╭─ Listed records

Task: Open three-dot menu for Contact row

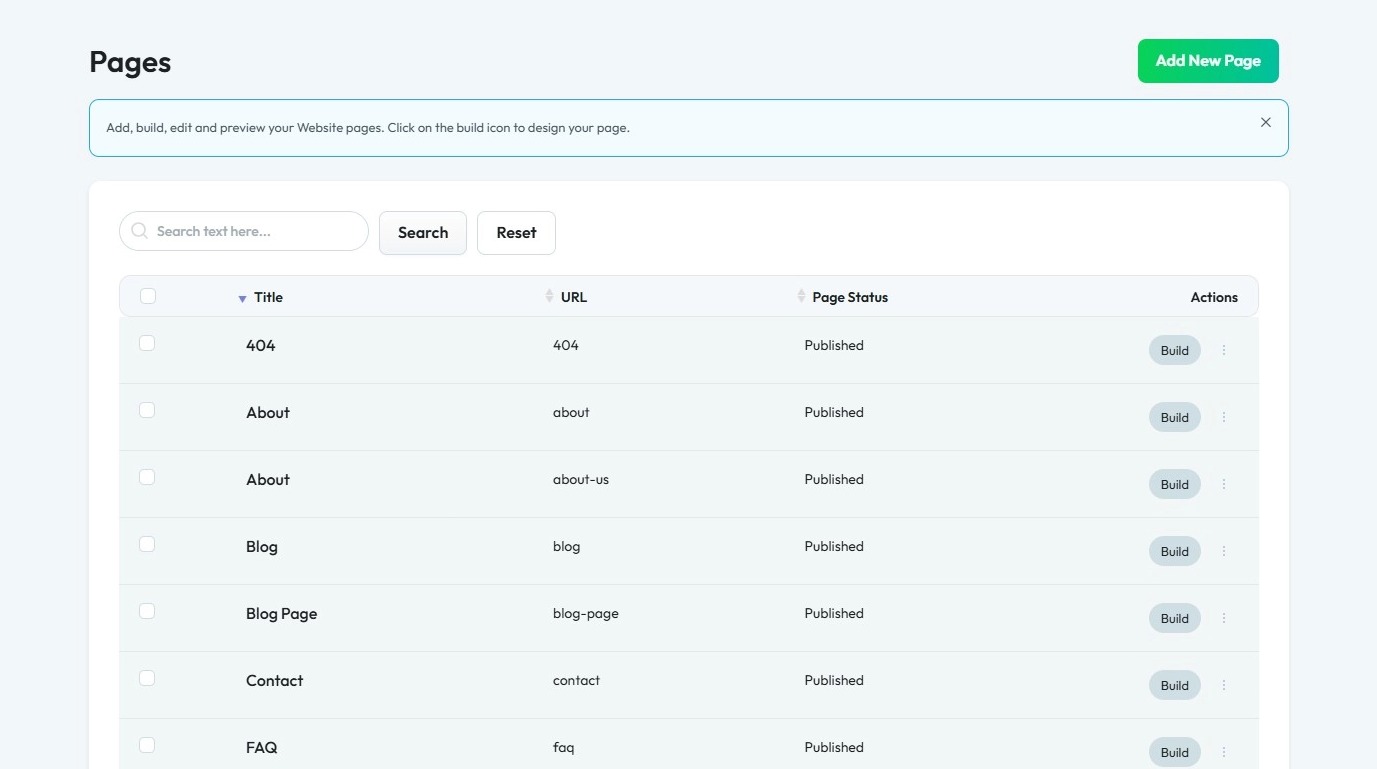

╰─
╭─ Listed records

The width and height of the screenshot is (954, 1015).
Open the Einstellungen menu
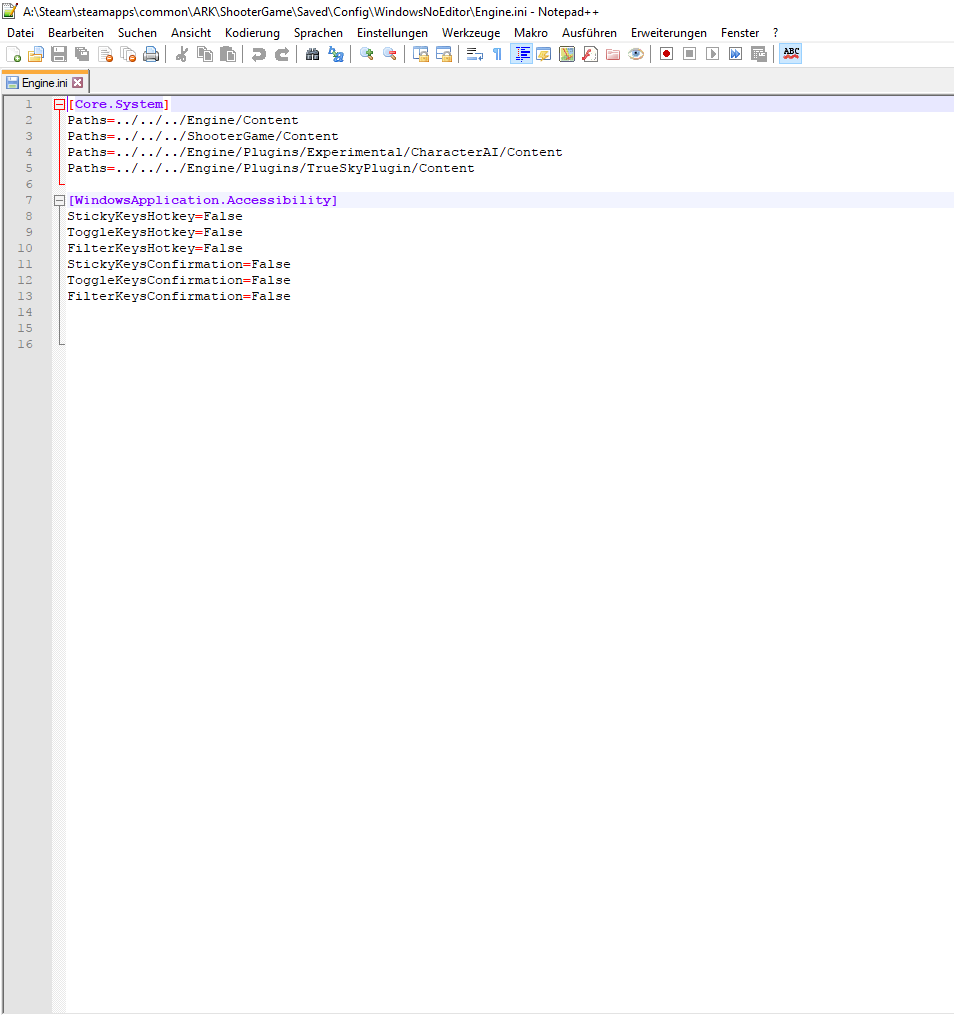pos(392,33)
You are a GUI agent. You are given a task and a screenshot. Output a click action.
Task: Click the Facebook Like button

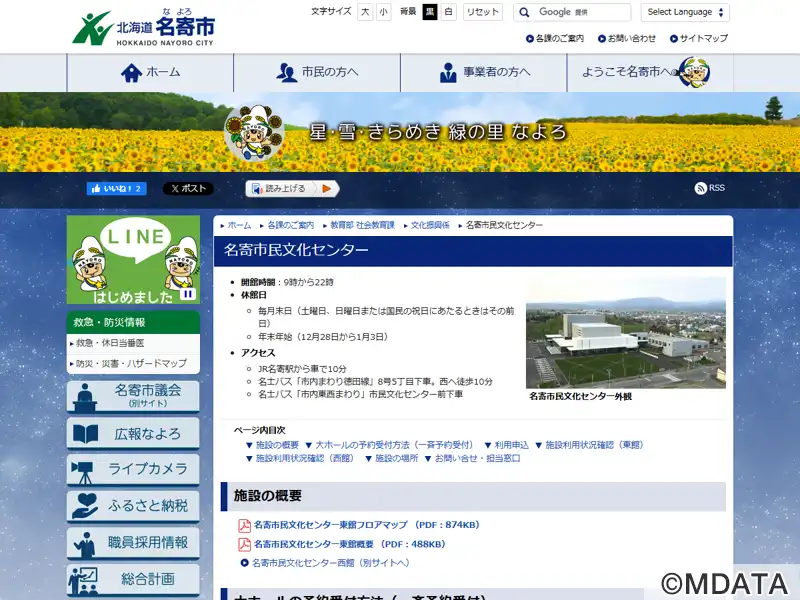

╰─
╭─ Listed records

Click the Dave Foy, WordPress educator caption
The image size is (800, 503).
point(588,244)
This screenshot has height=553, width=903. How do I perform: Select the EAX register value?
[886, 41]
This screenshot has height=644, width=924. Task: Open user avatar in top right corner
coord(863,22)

╰─

▶ About this exercise
Although the records above contain pictures, the copy must not; set down exactly the lines from the one with "Open the Einstellungen menu" up to and including the one with "Task: Click the Facebook Like button".

▶ Task result
Open the Einstellungen menu
pos(392,33)
You are a GUI agent. You are given a task and a screenshot. Output a click action.
Task: Click the Facebook Like button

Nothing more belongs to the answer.